Nicola Monaghan's news, events and general thoughts about life and writing.

Saturday 3 October 2009

The funniest thing I have EVER seen on TV

I'm sure it will be no surprise to readers of this blog that I tuned in to Derren Brown tonight. I'm left, well, laughing all the way to my keyboard. Derren's deadpan 'Oh, one out.' The face of the man whose money's on the table, clearly utterly convinced that the ball's going to somehow jump over the divide in the roulette wheel yet, because Derren Brown wouldn't mess up on this scale. The production assistant, standing outside the trailer with a giant cheque at the ready for a hundred and eighty grand and the way he walks up, gingerly. 'Don't worry mate, we'll get your five grand back.' The silence as the series peters out could almost define dramatic anticlimax. It brought to mind the ending of The Blair Witch Project.

Of course they'll get his five grand back because they ain't gambled it away in the first place. Derren Brown ain't been nowhere near no casino tonight, not unless it was after the show in his own time. I know Casinos and I'm telling yous; that was a Channel Four studio 'somewhere in Europe', or a Casino they'd borrowed and closed for the evening.

For starters, it was too quiet and empty. There was no sound of other gamblers, of other roulette wheels, or cards being shoed or shuffled. Sure, it could have been a small casino but the problem with that is there was no evidence whatsoever, either visual or audio, of slot machines. They ain't not one casino in the world that don't got slot machines, girlfriend, and they make noise and flash lights all the time to try to hypnotise you and get your money (not unlike Derren Brown). There were no croupiers rushing past, or people serving drinks, and none of the small trolleys you get given as a punter to put your drinks on. You don't stand at a table with holding your wine glass while you play. You don't change your chips when you're putting them all on the same number. You don't walk around holding your sleeves up to stuff so the hidden camera can catch it. Well, not unless you fancy getting taken away and being beaten up in the basement.

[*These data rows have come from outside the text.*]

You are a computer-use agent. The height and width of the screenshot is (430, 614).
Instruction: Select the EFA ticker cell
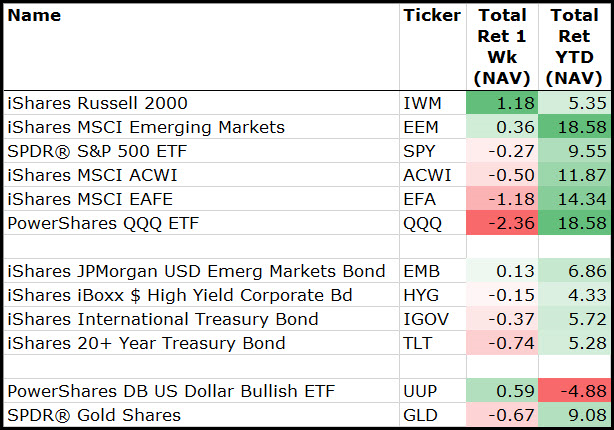[420, 200]
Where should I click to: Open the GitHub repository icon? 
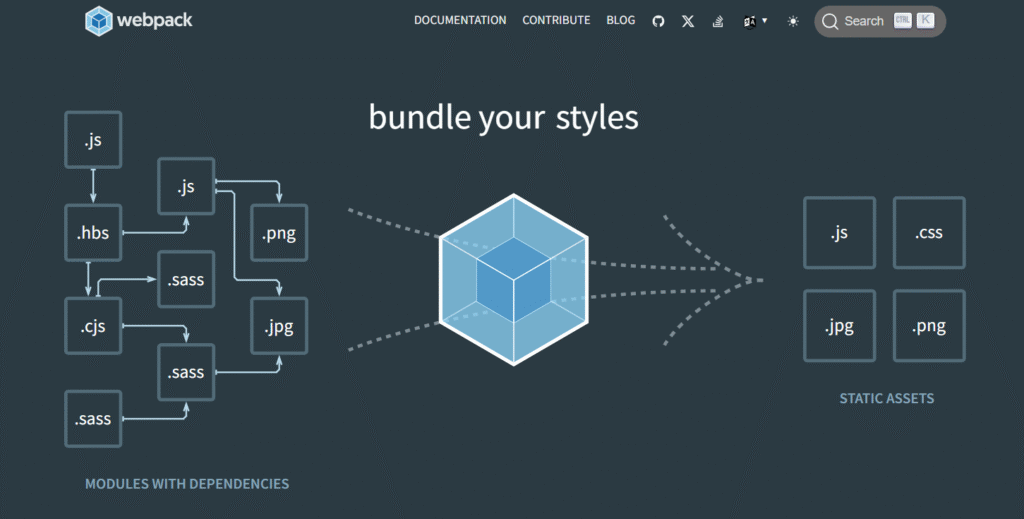click(x=658, y=21)
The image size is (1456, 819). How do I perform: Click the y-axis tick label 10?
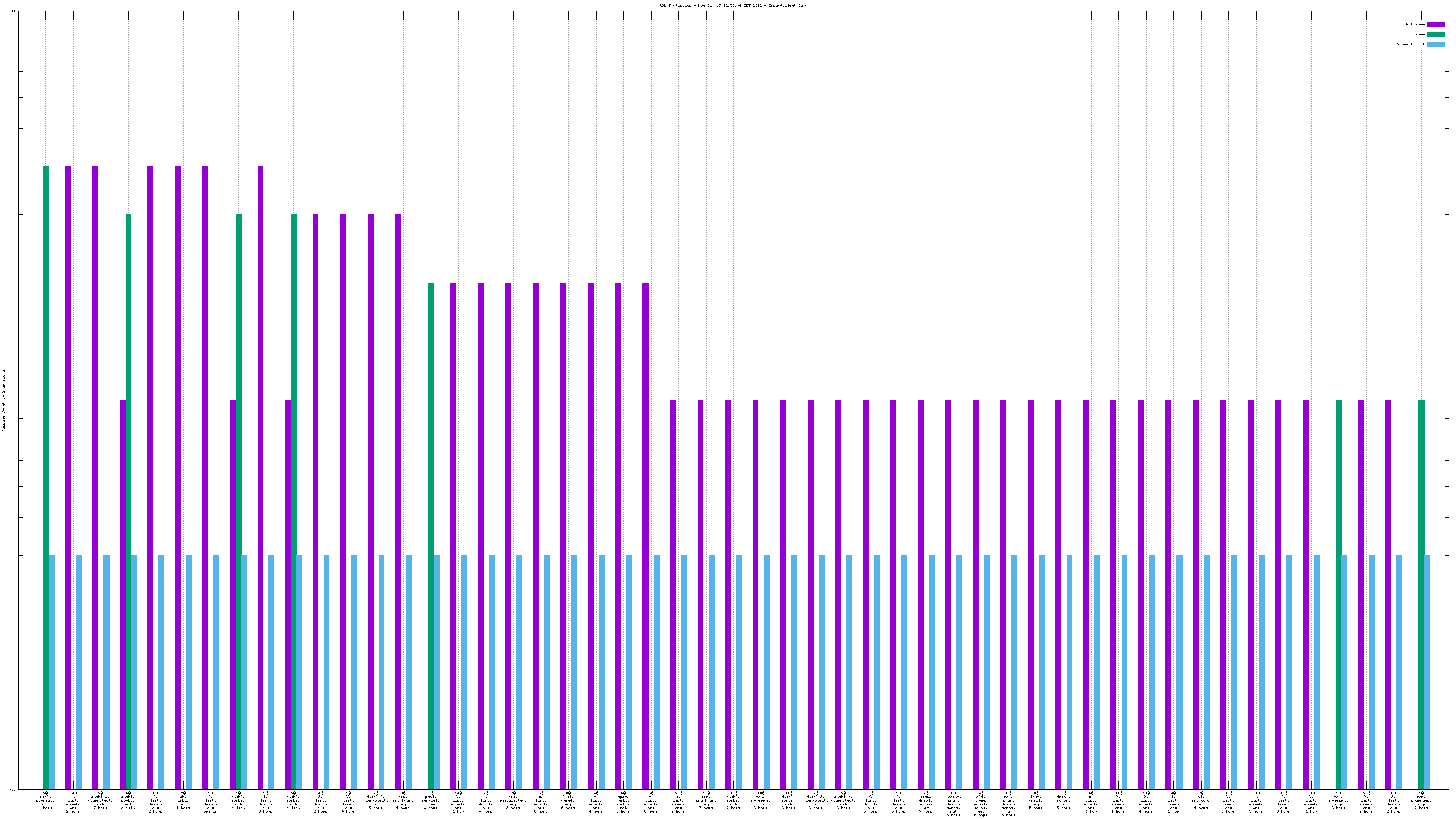14,11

Then there's the size of the bet. Five grand on a single number? Casinos risk manage their exposure. You don't just walk over to a table and put that much cash on the nose of a 35 to 1 payout without the pit boss having a look see if he's happy. At least, you don't unless you're in Aspinall's or one of the other super exclusive casinos on Curzon Street. And the thing about those Casinos is that A. you have to be a multi-millionaire to join (although mebbe our Derren's been playing the lottery) and B. you have to get a personal invitation by someone who's already a member. And like even if Derren did all that, they're gonna let him join, four weeks after the TV schedule announces he's going to bring the place down? Yeah, right, whatever.

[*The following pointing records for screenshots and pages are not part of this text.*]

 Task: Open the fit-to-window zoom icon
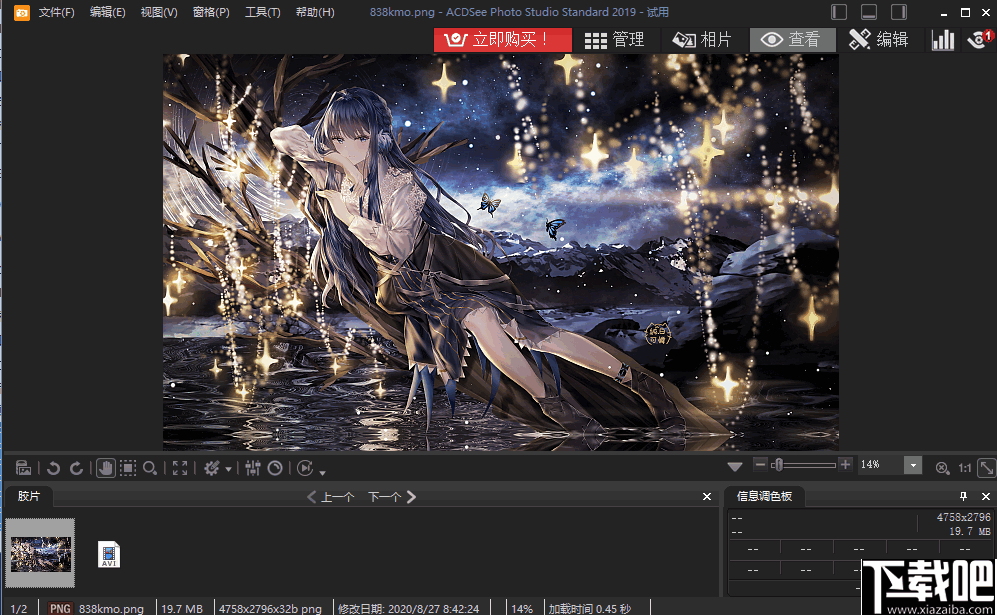[x=181, y=468]
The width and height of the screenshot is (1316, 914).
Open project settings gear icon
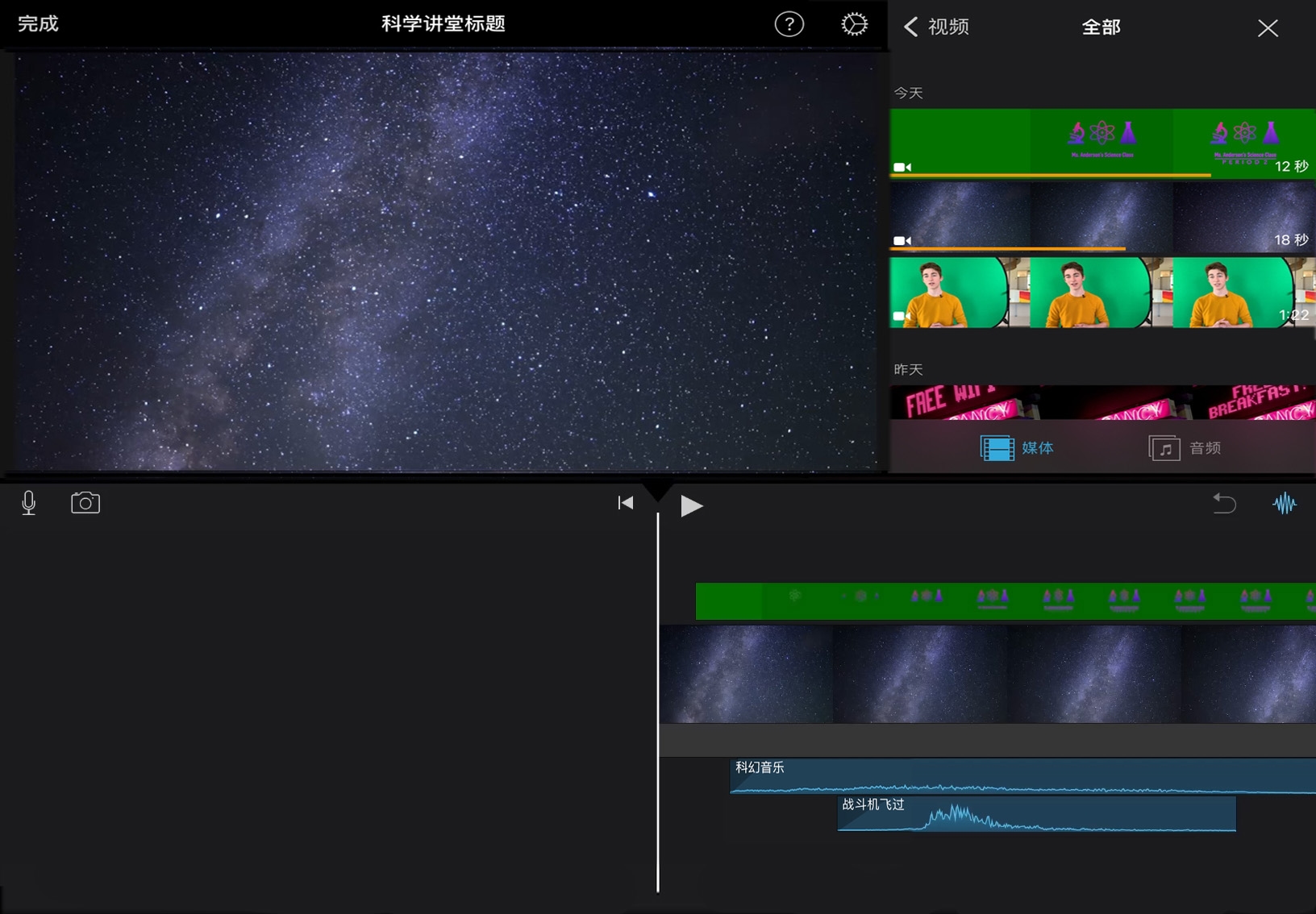(854, 24)
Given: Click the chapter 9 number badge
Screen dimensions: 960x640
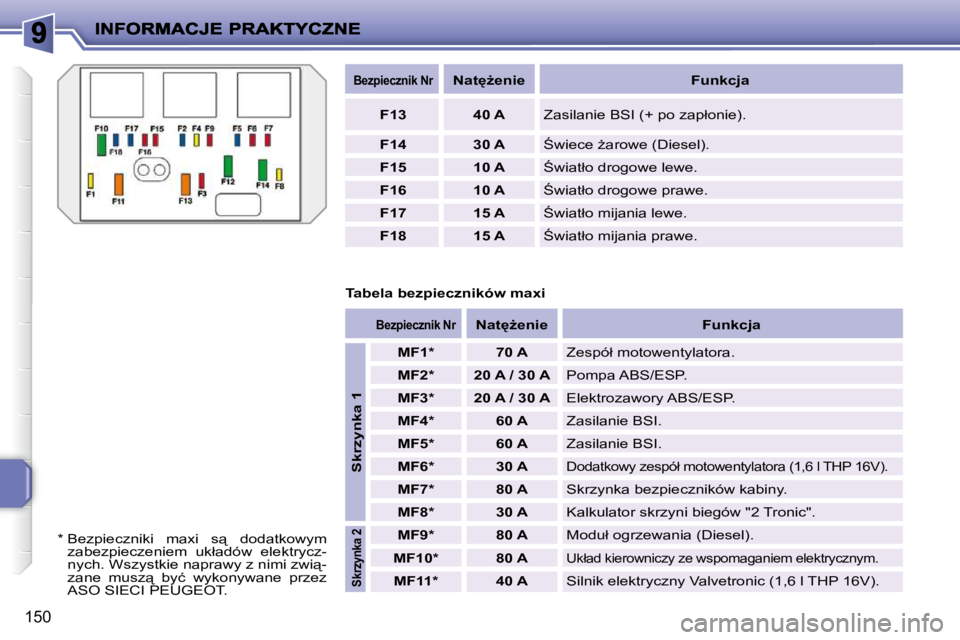Looking at the screenshot, I should coord(39,32).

It almost goes without saying at this stage that Derren's explanation of how he did it was complete rubbish. Brown claimed tonight to be able to assess two different speeds going in opposite directions by tapping his feet to their different rhythms. Hello? Anyone here ever tried to rub their stomach and pat their head at the same time? Well this would be harder, you'd have to do it faster, then apply a load of complicated calculations and take into account rebounds and bounces on the wheel. And all that in the few seconds you've got between the croupier spinning the wheel and you putting your chips down. Derren's clever and quick. He ain't a computer. Add to this the fact that there's a camera in Derren's sleeve, he is tapping *both* of his feet but at slightly different rhythms and yet we don't see its picture (or our Derren for that matter) shake any more than it was doing before. He would also have looked mighty strange while he carried out this little trick. If you don't believe me stand up and try tapping both your feet. Hmmm...

So, if what I say is true and it's all a big set up, why on earth not just go all the way and get the number exactly right?

Well one big reason springs to mind right away. If he did that, he'd have had to give Ben that blooming great cheque. There's a second thing too. By getting the figure one out, he makes the trick more believable. People think he came so close to pulling it off, and assume that if he was cheating he'd have got it exactly right so that he must be telling the truth. Paul Daniel's even suggested Derren should get one of the lottery balls wrong, for this exact reason.

But it was well done and it was funny, I'll give him that. I suspect there will be some kind of link between The Events and Derren's next series, where he'll be scam busting. Starting with his own scams mebbe? Just a hunch.